# Document extract

On Thursday, June 4, Phyllis Taylor died of endometrial cancer at KeystoneCare Hospice in Wnydmoor. She was 84.
“I really love what I do,” Mrs. Taylor told the Pennsylvania Prison Society in 2025. “I get the satisfaction of being able to journey with somebody, to let them know that they are not abandoned and alone.”
Born in Brooklyn, Mrs. Taylor earned a bachelor’s degree at what is now Arcadia University in 1963. After nursing school, she became a volunteer nurse and then a consultant for the University of Pennsylvania health services at Holmesburg Prison and elsewhere.
She became senior counselor of hospice service for the new Death and Dying Program at Albert Einstein Medical Center’s Northern Division in 1978, and taught classes about death and grief, counseled parents whose babies had died, and comforted patients with terminal illnesses.

# Record extracts

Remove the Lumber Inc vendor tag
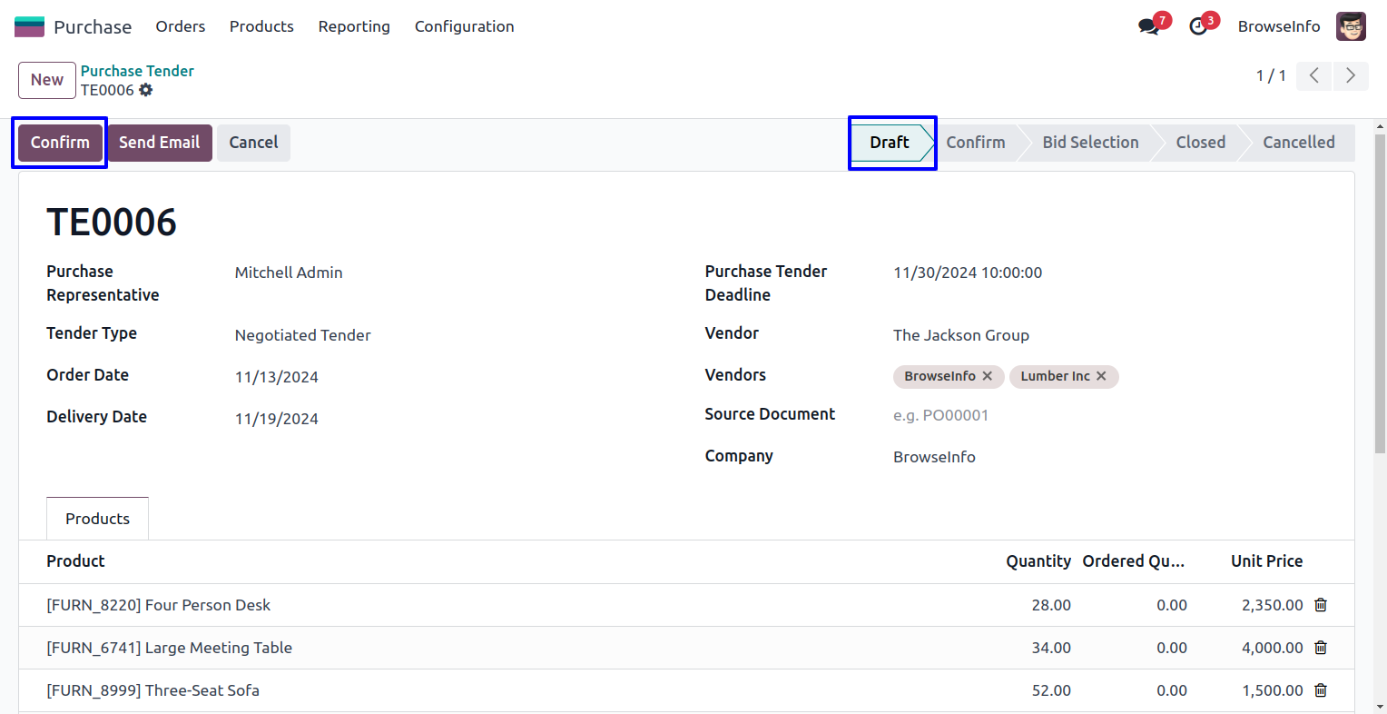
---
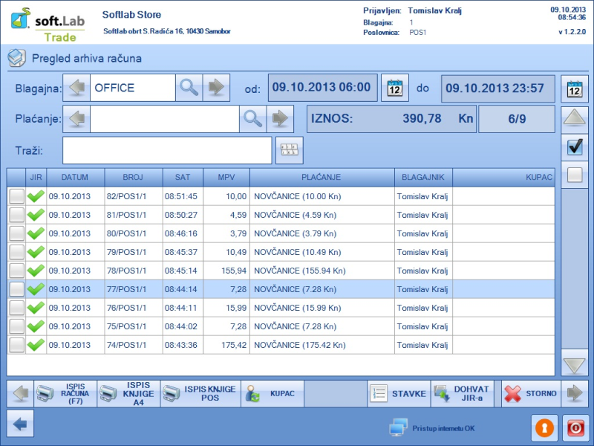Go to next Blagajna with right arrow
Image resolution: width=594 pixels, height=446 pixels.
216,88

# Study questions
1/ Print the part of the text about Phyllis Taylor that opens with the words containing "Born in Brooklyn, Mrs." and closes with "Prison and elsewhere.".
2/ Indicate whether each of the following statements agrees with the text about Phyllis Taylor: (a) she earned a bachelor's degree in 1963; (b) she was born in Philadelphia; (c) she became senior counselor of hospice service in 1978. Answer each with yes or no and quote the deciding words of the text.
3/ Carry the text about Phyllis Taylor forward from its final sentence with the next part.

# Answers per task
1/
Born in Brooklyn, Mrs. Taylor earned a bachelor’s degree at what is now Arcadia University in 1963. After nursing school, she became a volunteer nurse and then a consultant for the University of Pennsylvania health services at Holmesburg Prison and elsewhere.

2/
(a) Yes: "earned a bachelor’s degree at what is now Arcadia University in 1963"
(b) No: "Born in Brooklyn"
(c) Yes: "She became senior counselor of hospice service for the new Death and Dying Program at Albert Einstein Medical Center’s Northern Division in 1978"

3/
She was featured in a 1980 story in the Sunday Inquirer called “The Gift of a Good Death” and said that her own health scares motivated her to embrace nursing. The horrors of the Holocaust, she said, compelled her to human rights activism, and the deaths of a friend, her brother, and her father moved her to hospice work.
“It makes me happy to give someone the gift of a good death,” she told The Inquirer.
Mrs. Taylor was also an enterostomal therapy nurse, head of the AIDS committee at the Philadelphia College of Osteopathic Medicine medical center, and director of education at the old Hospice of Delaware Valley. She wrote research articles for journals and letters to the editor, appeared on local TV and radio shows, and lectured often at conferences and seminars about death, grief, and medical and financial ethics. She never retired.
She went on Freedom Rides to integrate buses in the South and moved in temporarily with the Bakers as they sought to integrate Folcroft in the 1960s. In the 1970s, she demonstrated against the Vietnam War and America’s involvement in Iran and elsewhere.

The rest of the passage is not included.